Ukrainian multiple rocket launcher

"Verba" is a Ukrainian multiple rocket launcher 122 mm caliber based on the truck KrAZ-6322 and combat unit BM-21 Grad. Presented in 2015 by Kharkiv Morozov Machine Building Design Bureau. The launcher has received a number of improvements over the BM-21 Grad: navigation, communication, alignment and stabilization of the platform. A loading machine has also been developed to automate the loading process.

== History ==
In December 2015, Volodymyr Vakulenko, the general designer of the Kharkiv Morozov Machine Building Design Bureau, presented the Verba MLRS and said that it would take 7 months and ₴16 million to complete the system. He also announced the possibility of making an option with an armored cabin from the "Raptor".

On February 21, 2019, the press service of the State Concern Ukroboronprom announced the start of serial production of MLRS "Verba" at SE "Shepetivka Repair Plant". That year it was planned to form the first staff units in the Armed Forces of Ukraine, armed with "Verba".

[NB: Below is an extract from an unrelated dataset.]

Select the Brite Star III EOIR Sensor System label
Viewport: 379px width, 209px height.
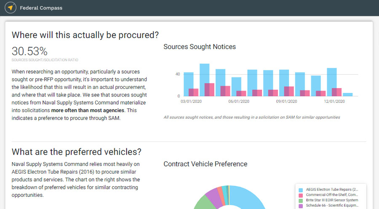(x=332, y=201)
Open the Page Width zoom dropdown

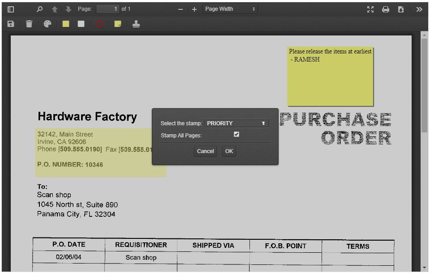click(230, 9)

In November 2019, Colonel Vladislav Shostak announced that MLRS "Verba" was adopted by Ukraine in 2019.

In September 2021, Ukroboronprom re-announced the adoption of MLRS "Verba" for the Ukrainian Ground Forces.

== Description ==
"Verba" is equipped with a double cabin for 5 people, and all guidance, aiming, recharging systems are controlled from the inside.

The total weight of the installation "Verba" - 20 tons. Maximum speed - 85 km / h.

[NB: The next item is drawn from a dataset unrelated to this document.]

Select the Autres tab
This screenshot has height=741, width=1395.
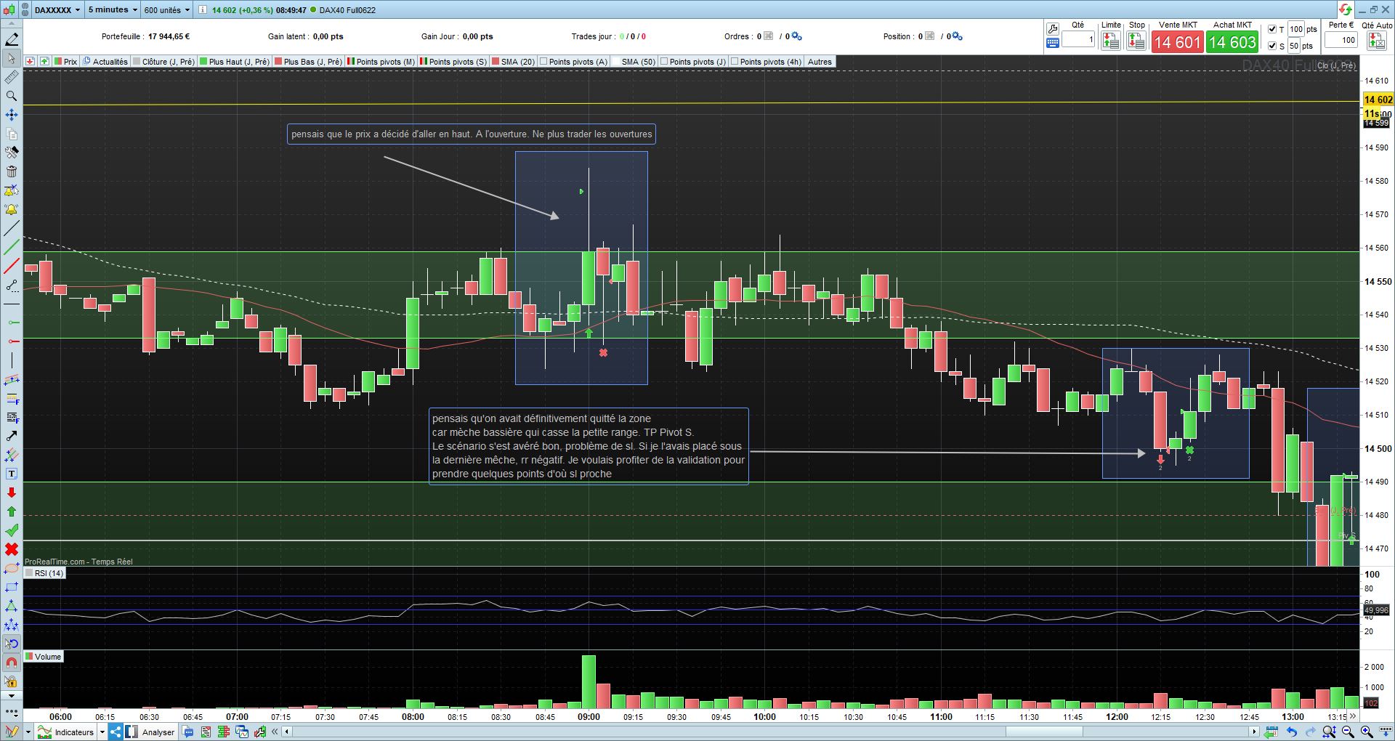click(820, 62)
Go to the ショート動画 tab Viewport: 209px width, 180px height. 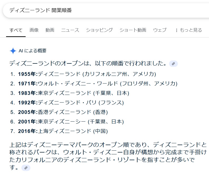pos(133,30)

Compared to the BM-21 Grad, reloading time is reduced: BM-21 Grad is recharged after a full launch from one to two hours, depending on the qualifications of the crew, and in MLRS "Verba" reloading a full set of 40 missiles takes 10 minutes.

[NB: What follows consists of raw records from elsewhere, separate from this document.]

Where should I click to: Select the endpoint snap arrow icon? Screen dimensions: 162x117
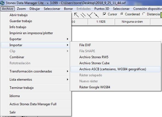(x=76, y=15)
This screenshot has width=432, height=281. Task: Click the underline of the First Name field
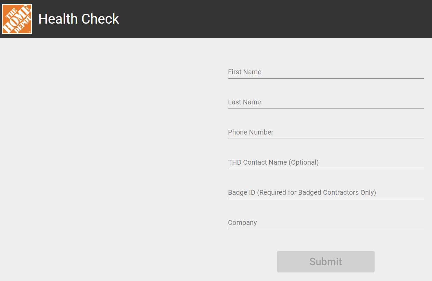[325, 79]
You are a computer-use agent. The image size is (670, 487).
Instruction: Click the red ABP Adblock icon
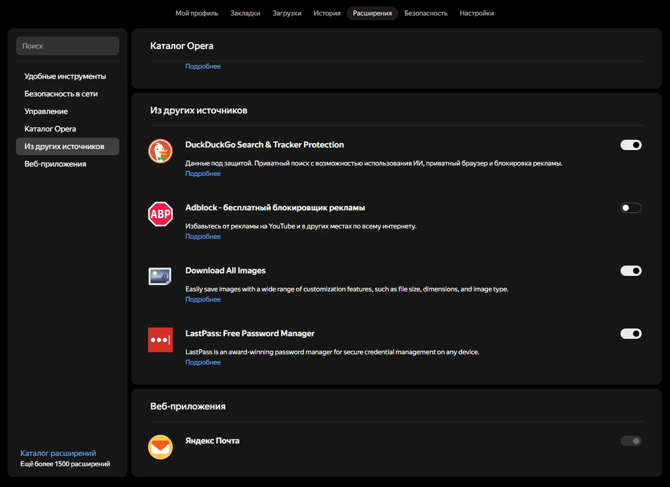(x=160, y=214)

Compared to the standard BM-21, "Verba" has received the following changes:

- The recharging rate increased 7 times;
- Modern navigation systems have reduced the time to open fire on a target in an unfamiliar area by 4 times, compared to the "Grad";
- The transition to the chassis from "KrAZ" allowed not only to eliminate the use of Russian "Urals", but also to increase the passability of the car;
- New leveling and stabilization system of the platform, thanks to which it was possible to significantly improve the accuracy of fire;
- Changed communication system, now all information is transmitted over digital channels in encrypted form.

== Operators ==

- UKR: 38 units in the service of the Armed Forces as of 2021.